"Registo obrigatório" de galinhas é motivo de chacota na Rússia
Um decreto do governo russo que obriga os proprietários de galinhas, camelos, renas e outros animais semelhantes a registarem-nos entrou em vigor na terça-feira, desencadeando uma onda de chacota pública e uma pequena crise administrativa, com os russos a começarem a aparecer nos centros de atendimento ao cidadão com aves vivas.
Vídeos nas redes sociais mostram pessoas com galinhas debaixo do braço à espera em filas, a tirar senhas e nos balcões. Alguns moradores chegaram a enfeitar as aves antes de as levarem.
Bloggers e utilizadores das redes sociais compararam rapidamente a situação à ficção satírica de Gogol, escritor conhecido por ridicularizar as absurdidades da burocracia russa. Num vídeo amplamente partilhado nas redes russas, um dono de galinhas perguntava: “E se uma galinha morrer, temos de chamar a polícia para investigar? E se for homicídio qualificado?”
“Só imagino uma raposa ou uma doninha a entrar. A polícia fica sobrecarregada e depois anda por aí com retratos-robô das galinhas”, dizia o vídeo.
Utilizadores das redes sociais perguntam ainda, em tom irónico, se as galinhas iriam precisar de certidão de óbito e que subsídios de maternidade caberiam a cada novo pintainho, numa alusão ao financiamento estatal dos nascimentos na Rússia.

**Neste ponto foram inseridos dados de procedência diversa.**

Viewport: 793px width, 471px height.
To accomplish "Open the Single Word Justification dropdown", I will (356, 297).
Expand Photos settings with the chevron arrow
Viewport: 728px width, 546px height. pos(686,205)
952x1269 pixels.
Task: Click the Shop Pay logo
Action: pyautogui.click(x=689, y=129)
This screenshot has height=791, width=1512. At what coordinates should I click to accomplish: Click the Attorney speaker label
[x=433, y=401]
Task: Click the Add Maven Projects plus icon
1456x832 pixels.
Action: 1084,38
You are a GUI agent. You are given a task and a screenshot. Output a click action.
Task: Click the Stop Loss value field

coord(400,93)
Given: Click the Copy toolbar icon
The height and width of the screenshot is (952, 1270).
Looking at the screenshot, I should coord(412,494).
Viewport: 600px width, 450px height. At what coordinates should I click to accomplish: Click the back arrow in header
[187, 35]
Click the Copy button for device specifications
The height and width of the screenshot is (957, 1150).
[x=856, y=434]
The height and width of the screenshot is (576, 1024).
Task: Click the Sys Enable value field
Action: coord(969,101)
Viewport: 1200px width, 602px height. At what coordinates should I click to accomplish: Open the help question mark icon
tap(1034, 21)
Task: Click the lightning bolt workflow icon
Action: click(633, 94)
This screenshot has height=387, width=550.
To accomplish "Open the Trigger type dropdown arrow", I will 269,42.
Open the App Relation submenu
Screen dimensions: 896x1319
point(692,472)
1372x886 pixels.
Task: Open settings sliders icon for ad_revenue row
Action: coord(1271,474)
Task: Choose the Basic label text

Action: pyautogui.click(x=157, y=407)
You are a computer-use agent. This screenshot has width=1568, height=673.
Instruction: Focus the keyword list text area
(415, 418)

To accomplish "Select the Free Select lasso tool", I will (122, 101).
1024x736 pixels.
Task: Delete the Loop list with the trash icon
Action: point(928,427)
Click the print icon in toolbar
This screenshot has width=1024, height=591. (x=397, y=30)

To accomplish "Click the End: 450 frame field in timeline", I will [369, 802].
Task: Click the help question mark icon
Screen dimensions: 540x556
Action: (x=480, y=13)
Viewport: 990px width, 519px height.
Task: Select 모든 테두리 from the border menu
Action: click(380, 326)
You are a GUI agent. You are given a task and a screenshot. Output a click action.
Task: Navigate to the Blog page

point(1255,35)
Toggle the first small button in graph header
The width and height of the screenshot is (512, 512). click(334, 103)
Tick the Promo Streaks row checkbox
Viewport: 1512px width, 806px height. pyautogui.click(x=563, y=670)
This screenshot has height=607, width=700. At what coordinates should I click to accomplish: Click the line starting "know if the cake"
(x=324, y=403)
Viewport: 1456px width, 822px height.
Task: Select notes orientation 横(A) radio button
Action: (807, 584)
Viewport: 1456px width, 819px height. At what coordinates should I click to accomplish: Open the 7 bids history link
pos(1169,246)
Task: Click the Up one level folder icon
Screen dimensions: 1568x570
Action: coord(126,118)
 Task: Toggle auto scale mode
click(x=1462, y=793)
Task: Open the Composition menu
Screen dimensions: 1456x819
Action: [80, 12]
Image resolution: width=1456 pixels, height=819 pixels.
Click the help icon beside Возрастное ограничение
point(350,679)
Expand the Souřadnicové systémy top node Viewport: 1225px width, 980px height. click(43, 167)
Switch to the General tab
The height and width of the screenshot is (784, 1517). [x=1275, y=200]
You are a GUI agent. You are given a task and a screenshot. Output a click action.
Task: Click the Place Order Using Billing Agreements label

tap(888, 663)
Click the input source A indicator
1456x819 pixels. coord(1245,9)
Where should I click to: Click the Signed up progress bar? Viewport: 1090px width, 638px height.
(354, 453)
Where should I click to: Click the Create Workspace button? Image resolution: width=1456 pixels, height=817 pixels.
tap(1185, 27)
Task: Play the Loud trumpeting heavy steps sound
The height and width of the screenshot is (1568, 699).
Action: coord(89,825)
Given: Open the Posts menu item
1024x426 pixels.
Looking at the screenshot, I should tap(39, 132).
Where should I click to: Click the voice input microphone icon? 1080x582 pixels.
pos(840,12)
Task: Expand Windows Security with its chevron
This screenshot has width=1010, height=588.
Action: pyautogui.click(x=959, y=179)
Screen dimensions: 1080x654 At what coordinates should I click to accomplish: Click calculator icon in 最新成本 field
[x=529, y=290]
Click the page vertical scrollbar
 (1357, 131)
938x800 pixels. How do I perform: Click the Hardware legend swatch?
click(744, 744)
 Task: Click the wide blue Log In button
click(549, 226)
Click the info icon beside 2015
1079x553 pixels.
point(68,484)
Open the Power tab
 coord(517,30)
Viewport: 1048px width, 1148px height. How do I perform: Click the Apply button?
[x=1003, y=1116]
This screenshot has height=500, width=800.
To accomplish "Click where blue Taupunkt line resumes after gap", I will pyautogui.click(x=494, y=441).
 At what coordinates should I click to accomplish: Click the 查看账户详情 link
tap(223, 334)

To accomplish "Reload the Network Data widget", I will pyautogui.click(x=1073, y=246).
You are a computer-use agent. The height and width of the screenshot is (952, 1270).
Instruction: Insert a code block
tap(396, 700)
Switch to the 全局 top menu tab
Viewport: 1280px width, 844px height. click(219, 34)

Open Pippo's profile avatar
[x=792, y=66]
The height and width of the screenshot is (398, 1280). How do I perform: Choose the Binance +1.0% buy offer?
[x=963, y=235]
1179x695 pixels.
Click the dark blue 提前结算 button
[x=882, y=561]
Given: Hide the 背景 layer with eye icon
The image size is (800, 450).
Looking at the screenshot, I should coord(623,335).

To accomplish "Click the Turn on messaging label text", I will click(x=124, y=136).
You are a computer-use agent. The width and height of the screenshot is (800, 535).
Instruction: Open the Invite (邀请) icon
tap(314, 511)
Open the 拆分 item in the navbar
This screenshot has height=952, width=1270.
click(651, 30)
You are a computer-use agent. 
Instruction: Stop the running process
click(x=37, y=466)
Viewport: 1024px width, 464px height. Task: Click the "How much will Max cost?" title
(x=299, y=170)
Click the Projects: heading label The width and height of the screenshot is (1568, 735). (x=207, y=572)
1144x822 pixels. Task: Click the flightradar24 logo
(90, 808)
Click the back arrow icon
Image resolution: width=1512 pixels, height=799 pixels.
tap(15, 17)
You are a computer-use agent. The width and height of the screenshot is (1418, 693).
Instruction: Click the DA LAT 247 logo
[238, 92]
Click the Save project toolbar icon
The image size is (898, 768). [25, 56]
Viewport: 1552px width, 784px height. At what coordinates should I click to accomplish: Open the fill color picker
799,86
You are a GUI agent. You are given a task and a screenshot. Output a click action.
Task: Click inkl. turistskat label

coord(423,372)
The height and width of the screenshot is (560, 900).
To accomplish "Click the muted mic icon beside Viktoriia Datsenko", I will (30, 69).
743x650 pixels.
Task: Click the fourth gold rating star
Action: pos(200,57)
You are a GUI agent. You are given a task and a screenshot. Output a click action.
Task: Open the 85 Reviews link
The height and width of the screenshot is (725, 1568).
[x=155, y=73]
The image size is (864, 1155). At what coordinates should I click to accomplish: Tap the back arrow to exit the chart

Os chamados centros multifuncionais — balcões únicos locais onde se tratam serviços como emissão de passaportes ou registo de propriedade — na Cabárdia-Balcária foram os primeiros a ceder: na manhã de quarta-feira anunciaram que deixavam de fazer o registo de animais e aconselharam os donos de galinhas a contactar antes a autoridade veterinária regional.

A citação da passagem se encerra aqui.